[Provided data]

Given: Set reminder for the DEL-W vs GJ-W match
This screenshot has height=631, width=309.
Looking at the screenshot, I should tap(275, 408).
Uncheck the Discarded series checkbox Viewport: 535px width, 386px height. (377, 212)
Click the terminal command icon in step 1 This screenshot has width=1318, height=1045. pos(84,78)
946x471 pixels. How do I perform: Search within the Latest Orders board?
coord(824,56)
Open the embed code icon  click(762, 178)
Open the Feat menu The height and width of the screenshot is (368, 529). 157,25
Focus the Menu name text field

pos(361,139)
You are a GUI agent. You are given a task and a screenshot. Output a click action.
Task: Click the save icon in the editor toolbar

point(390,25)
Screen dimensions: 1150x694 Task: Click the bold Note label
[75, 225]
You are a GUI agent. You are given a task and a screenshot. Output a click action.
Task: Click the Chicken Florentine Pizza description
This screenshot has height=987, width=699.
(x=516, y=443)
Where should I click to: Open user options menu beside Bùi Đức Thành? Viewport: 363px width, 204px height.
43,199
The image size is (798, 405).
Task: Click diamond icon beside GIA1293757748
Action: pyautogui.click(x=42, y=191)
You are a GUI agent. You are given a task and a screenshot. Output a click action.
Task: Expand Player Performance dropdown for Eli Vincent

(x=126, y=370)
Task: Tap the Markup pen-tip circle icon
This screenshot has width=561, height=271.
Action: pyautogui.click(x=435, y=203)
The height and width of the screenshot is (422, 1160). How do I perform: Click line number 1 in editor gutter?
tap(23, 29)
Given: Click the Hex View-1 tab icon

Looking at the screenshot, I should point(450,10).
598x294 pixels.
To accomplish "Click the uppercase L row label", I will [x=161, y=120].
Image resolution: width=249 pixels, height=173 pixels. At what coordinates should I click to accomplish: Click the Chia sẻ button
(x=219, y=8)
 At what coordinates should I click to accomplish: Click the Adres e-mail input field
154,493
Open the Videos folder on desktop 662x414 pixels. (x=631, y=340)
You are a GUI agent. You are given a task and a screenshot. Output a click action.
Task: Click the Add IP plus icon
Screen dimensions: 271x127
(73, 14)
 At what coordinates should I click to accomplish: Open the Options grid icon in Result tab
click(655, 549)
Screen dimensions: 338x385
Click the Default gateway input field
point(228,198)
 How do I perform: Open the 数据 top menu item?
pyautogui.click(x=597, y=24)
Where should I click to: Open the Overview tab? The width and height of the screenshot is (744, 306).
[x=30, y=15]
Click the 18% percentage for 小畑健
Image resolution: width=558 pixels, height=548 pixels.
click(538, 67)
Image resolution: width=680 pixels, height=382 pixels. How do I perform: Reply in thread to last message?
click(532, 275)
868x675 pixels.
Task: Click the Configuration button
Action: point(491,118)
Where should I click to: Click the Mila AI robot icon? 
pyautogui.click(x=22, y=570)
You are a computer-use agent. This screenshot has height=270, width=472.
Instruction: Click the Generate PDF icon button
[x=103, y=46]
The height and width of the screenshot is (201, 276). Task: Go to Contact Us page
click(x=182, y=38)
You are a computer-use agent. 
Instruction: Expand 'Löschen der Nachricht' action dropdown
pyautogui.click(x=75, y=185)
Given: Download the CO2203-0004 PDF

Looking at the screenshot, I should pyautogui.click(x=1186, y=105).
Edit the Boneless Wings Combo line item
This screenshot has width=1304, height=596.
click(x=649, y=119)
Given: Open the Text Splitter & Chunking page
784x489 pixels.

[/Provided data]

Your objective
The full listing, repeated exactly, is the expected answer.

Reply to the task
Given: Set reminder for the DEL-W vs GJ-W match
This screenshot has height=631, width=309.
Looking at the screenshot, I should tap(275, 408).
Uncheck the Discarded series checkbox Viewport: 535px width, 386px height. (377, 212)
Click the terminal command icon in step 1 This screenshot has width=1318, height=1045. pos(84,78)
946x471 pixels. How do I perform: Search within the Latest Orders board?
coord(824,56)
Open the embed code icon  click(762, 178)
Open the Feat menu The height and width of the screenshot is (368, 529). 157,25
Focus the Menu name text field

pos(361,139)
You are a GUI agent. You are given a task and a screenshot. Output a click action.
Task: Click the save icon in the editor toolbar

point(390,25)
Screen dimensions: 1150x694 Task: Click the bold Note label
[75, 225]
You are a GUI agent. You are given a task and a screenshot. Output a click action.
Task: Click the Chicken Florentine Pizza description
This screenshot has height=987, width=699.
(x=516, y=443)
Where should I click to: Open user options menu beside Bùi Đức Thành? Viewport: 363px width, 204px height.
43,199
The image size is (798, 405).
Task: Click diamond icon beside GIA1293757748
Action: pyautogui.click(x=42, y=191)
You are a GUI agent. You are given a task and a screenshot. Output a click action.
Task: Expand Player Performance dropdown for Eli Vincent

(x=126, y=370)
Task: Tap the Markup pen-tip circle icon
This screenshot has width=561, height=271.
Action: pyautogui.click(x=435, y=203)
The height and width of the screenshot is (422, 1160). How do I perform: Click line number 1 in editor gutter?
tap(23, 29)
Given: Click the Hex View-1 tab icon

Looking at the screenshot, I should point(450,10).
598x294 pixels.
To accomplish "Click the uppercase L row label", I will [x=161, y=120].
Image resolution: width=249 pixels, height=173 pixels. At what coordinates should I click to accomplish: Click the Chia sẻ button
(x=219, y=8)
 At what coordinates should I click to accomplish: Click the Adres e-mail input field
154,493
Open the Videos folder on desktop 662x414 pixels. (x=631, y=340)
You are a GUI agent. You are given a task and a screenshot. Output a click action.
Task: Click the Add IP plus icon
Screen dimensions: 271x127
(73, 14)
 At what coordinates should I click to accomplish: Open the Options grid icon in Result tab
click(655, 549)
Screen dimensions: 338x385
Click the Default gateway input field
point(228,198)
 How do I perform: Open the 数据 top menu item?
pyautogui.click(x=597, y=24)
Where should I click to: Open the Overview tab? The width and height of the screenshot is (744, 306).
[x=30, y=15]
Click the 18% percentage for 小畑健
Image resolution: width=558 pixels, height=548 pixels.
click(538, 67)
Image resolution: width=680 pixels, height=382 pixels. How do I perform: Reply in thread to last message?
click(532, 275)
868x675 pixels.
Task: Click the Configuration button
Action: point(491,118)
Where should I click to: Click the Mila AI robot icon? 
pyautogui.click(x=22, y=570)
You are a computer-use agent. This screenshot has height=270, width=472.
Instruction: Click the Generate PDF icon button
[x=103, y=46]
The height and width of the screenshot is (201, 276). Task: Go to Contact Us page
click(x=182, y=38)
You are a computer-use agent. 
Instruction: Expand 'Löschen der Nachricht' action dropdown
pyautogui.click(x=75, y=185)
Given: Download the CO2203-0004 PDF

Looking at the screenshot, I should pyautogui.click(x=1186, y=105).
Edit the Boneless Wings Combo line item
This screenshot has width=1304, height=596.
click(x=649, y=119)
Given: Open the Text Splitter & Chunking page
784x489 pixels.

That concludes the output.